— BEGIN —

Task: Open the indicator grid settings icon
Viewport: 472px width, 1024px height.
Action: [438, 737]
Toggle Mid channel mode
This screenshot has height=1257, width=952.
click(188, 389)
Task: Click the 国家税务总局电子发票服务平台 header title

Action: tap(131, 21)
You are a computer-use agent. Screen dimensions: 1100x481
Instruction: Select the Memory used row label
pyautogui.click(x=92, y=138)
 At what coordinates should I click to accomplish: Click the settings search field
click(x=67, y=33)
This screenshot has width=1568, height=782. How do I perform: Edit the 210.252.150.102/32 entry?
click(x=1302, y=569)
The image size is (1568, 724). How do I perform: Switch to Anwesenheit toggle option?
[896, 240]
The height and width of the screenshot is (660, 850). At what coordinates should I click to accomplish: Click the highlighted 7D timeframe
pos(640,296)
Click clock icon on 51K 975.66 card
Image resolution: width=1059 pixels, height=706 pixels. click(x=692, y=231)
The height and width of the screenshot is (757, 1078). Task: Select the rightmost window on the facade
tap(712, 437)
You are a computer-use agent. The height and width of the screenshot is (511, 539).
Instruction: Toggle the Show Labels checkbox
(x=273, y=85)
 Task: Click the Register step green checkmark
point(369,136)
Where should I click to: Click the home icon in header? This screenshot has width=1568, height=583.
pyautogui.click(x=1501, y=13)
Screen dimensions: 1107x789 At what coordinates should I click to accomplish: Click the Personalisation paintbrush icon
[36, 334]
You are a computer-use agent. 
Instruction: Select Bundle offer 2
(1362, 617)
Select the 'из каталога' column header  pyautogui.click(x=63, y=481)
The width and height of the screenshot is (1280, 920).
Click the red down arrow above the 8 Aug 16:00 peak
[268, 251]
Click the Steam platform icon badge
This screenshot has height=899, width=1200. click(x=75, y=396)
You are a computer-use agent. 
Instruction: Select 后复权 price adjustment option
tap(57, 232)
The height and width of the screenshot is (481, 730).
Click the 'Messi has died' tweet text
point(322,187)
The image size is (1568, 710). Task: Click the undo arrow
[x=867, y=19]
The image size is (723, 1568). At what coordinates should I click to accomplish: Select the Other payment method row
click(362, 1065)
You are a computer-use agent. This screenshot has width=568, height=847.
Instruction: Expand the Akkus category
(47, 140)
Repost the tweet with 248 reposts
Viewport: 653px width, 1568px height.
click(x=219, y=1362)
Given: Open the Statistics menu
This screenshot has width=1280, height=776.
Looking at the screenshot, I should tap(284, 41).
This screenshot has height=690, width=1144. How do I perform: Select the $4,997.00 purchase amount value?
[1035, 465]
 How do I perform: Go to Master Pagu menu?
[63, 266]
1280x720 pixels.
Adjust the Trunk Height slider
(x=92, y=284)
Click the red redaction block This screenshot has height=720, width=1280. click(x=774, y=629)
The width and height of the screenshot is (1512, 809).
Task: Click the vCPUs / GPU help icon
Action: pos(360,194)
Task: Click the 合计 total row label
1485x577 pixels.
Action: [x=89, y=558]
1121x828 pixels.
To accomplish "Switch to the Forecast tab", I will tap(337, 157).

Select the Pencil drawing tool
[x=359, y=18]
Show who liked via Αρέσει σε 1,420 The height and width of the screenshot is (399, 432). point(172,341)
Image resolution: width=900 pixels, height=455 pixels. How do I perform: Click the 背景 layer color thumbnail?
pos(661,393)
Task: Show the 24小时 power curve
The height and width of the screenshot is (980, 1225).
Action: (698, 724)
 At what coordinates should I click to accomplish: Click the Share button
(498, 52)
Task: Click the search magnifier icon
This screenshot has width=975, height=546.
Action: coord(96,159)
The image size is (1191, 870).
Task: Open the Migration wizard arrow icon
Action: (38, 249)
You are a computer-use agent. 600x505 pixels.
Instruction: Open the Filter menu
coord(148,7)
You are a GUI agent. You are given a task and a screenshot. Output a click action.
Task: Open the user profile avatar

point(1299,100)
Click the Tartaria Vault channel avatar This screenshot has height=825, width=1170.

— END —

▸ Task description: Output the part of the lines that opens with the line containing "How do I perform: Go to Master Pagu menu?" and closes with the last line, both ends included, as a Markdown table with the columns Row and Line. Leave out blank lines.

▸ Result:
| Row | Line |
|---|---|
| 1 |  How do I perform: Go to Master Pagu menu? |
| 2 | [63, 266] |
| 3 | 1280x720 pixels. |
| 4 | Adjust the Trunk Height slider |
| 5 | (x=92, y=284) |
| 6 | Click the red redaction block This screenshot has height=720, width=1280. click(x=774, y=629) |
| 7 | The width and height of the screenshot is (1512, 809). |
| 8 | Task: Click the vCPUs / GPU help icon |
| 9 | Action: pos(360,194) |
| 10 | Task: Click the 合计 total row label |
| 11 | 1485x577 pixels. |
| 12 | Action: [x=89, y=558] |
| 13 | 1121x828 pixels. |
| 14 | To accomplish "Switch to the Forecast tab", I will tap(337, 157). |
| 15 | Select the Pencil drawing tool |
| 16 | [x=359, y=18] |
| 17 | Show who liked via Αρέσει σε 1,420 The height and width of the screenshot is (399, 432). point(172,341) |
| 18 | Image resolution: width=900 pixels, height=455 pixels. How do I perform: Click the 背景 layer color thumbnail? |
| 19 | pos(661,393) |
| 20 | Task: Show the 24小时 power curve |
| 21 | The height and width of the screenshot is (980, 1225). |
| 22 | Action: (698, 724) |
| 23 |  At what coordinates should I click to accomplish: Click the Share button |
| 24 | (498, 52) |
| 25 | Task: Click the search magnifier icon |
| 26 | This screenshot has width=975, height=546. |
| 27 | Action: coord(96,159) |
| 28 | The image size is (1191, 870). |
| 29 | Task: Open the Migration wizard arrow icon |
| 30 | Action: (38, 249) |
| 31 | You are a computer-use agent. 600x505 pixels. |
| 32 | Instruction: Open the Filter menu |
| 33 | coord(148,7) |
| 34 | You are a GUI agent. You are given a task and a screenshot. Output a click action. |
| 35 | Task: Open the user profile avatar |
| 36 | point(1299,100) |
| 37 | Click the Tartaria Vault channel avatar This screenshot has height=825, width=1170. |